Some online research showed that these silhouetted photos of insulin vials were credited to appletonpictures.
“I am a photographer/artist and wish to bring a better understanding of what diabetics go through day to day and how that affects everything else they do in life. Good diabetics make it look easy, people without diabetes—wonder “what’s the big deal.” We all know how heavy it can be and how diabetes is right around the corner for many people to come.”
Why would a diabetic artist, taking insulin feel the need to take it to the streets?

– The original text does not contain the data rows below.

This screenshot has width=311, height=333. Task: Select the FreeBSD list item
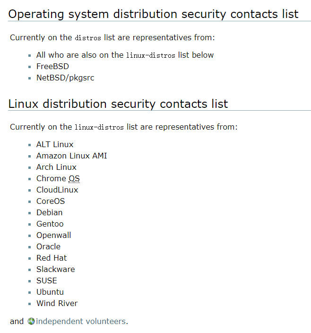tap(52, 67)
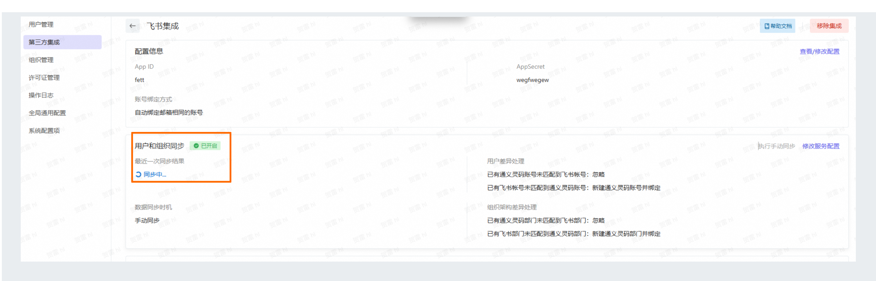The image size is (876, 281).
Task: Click the 用户和组织同步 section heading
Action: click(x=159, y=146)
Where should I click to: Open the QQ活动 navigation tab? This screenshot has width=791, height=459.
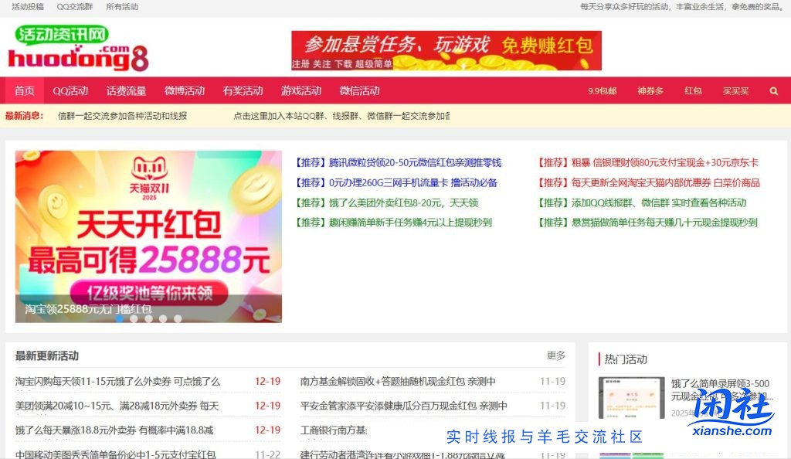[x=70, y=90]
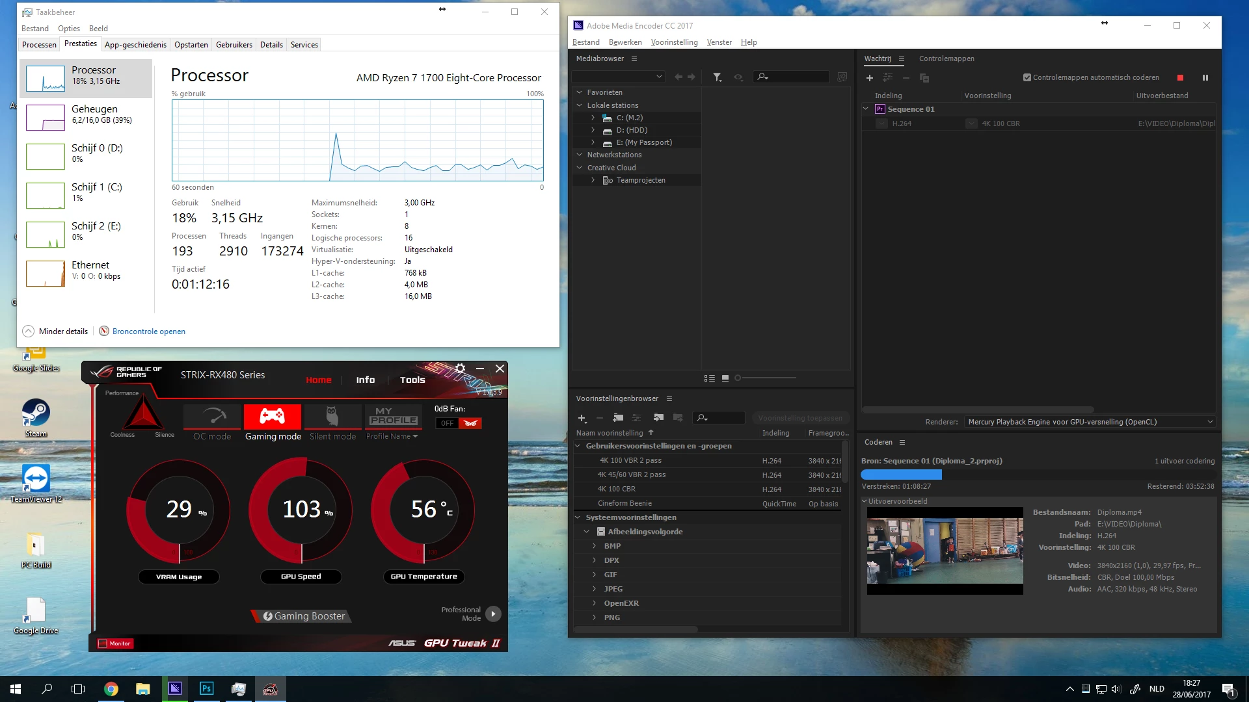This screenshot has width=1249, height=702.
Task: Switch to the Processen tab
Action: (x=39, y=45)

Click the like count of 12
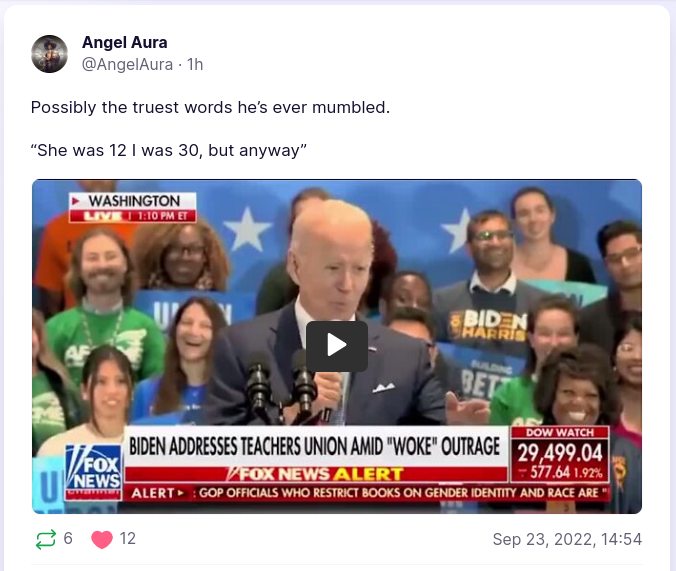(x=128, y=539)
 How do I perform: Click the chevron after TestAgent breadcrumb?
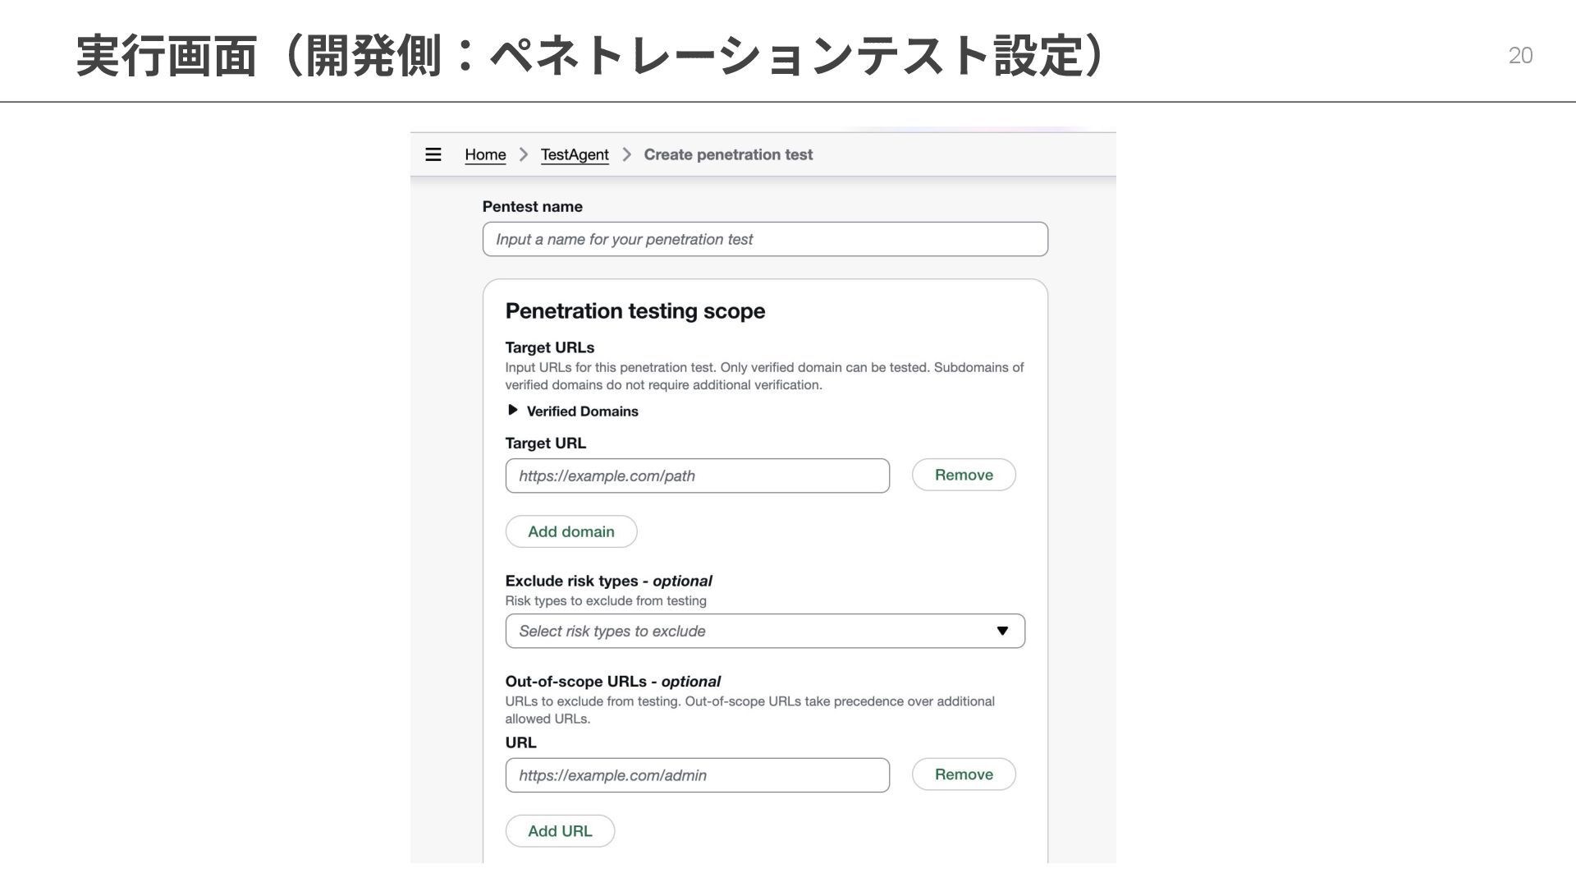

I can think of plenty of reasons, most all of which are economic. Having diabetes without medical insurance is strong motivation to cut corners and repeatedly reuse syringes that were originally meant to be disposable after one use.
Me, I’ve been lucky, in a way, to have managed to cover the cost of uninterrupted health insurance for 36 years. God forbid if I had ever let my coverage lapse, because then my diabetes would have become a “preexisting condition” and I would have been on my own to cover any and all diabetes-related costs.
I was also lucky to find myself in a position to become one of the early adopters of emerging diabetic technologies—insulin pumps, glucose sensors, recombinant DNA insulin. (Note: appletonpictures’ Humalog insulin bottle on right.)
Still, I’ve seen our health insurance premiums rise every year, to the point where it became the single biggest expense in my family’s budget—nearly twice the amount of our mortgage payments.
Meanwhile, the amount of coverage that our insurance actually provides has been strategically diminished, as more and more of the costs have been deftly shifted over to their customers. Where coverage for “durable medical equipment” used to require a flat copay, for example, they’ve quietly switched over to a % copay. Better for insurance companies—more of a burden for diabetics on insulin pumps.
appletonpictures, “they’ll sell’em by the dozens when we all have diabetes” (photo from theklr’s Instagram page)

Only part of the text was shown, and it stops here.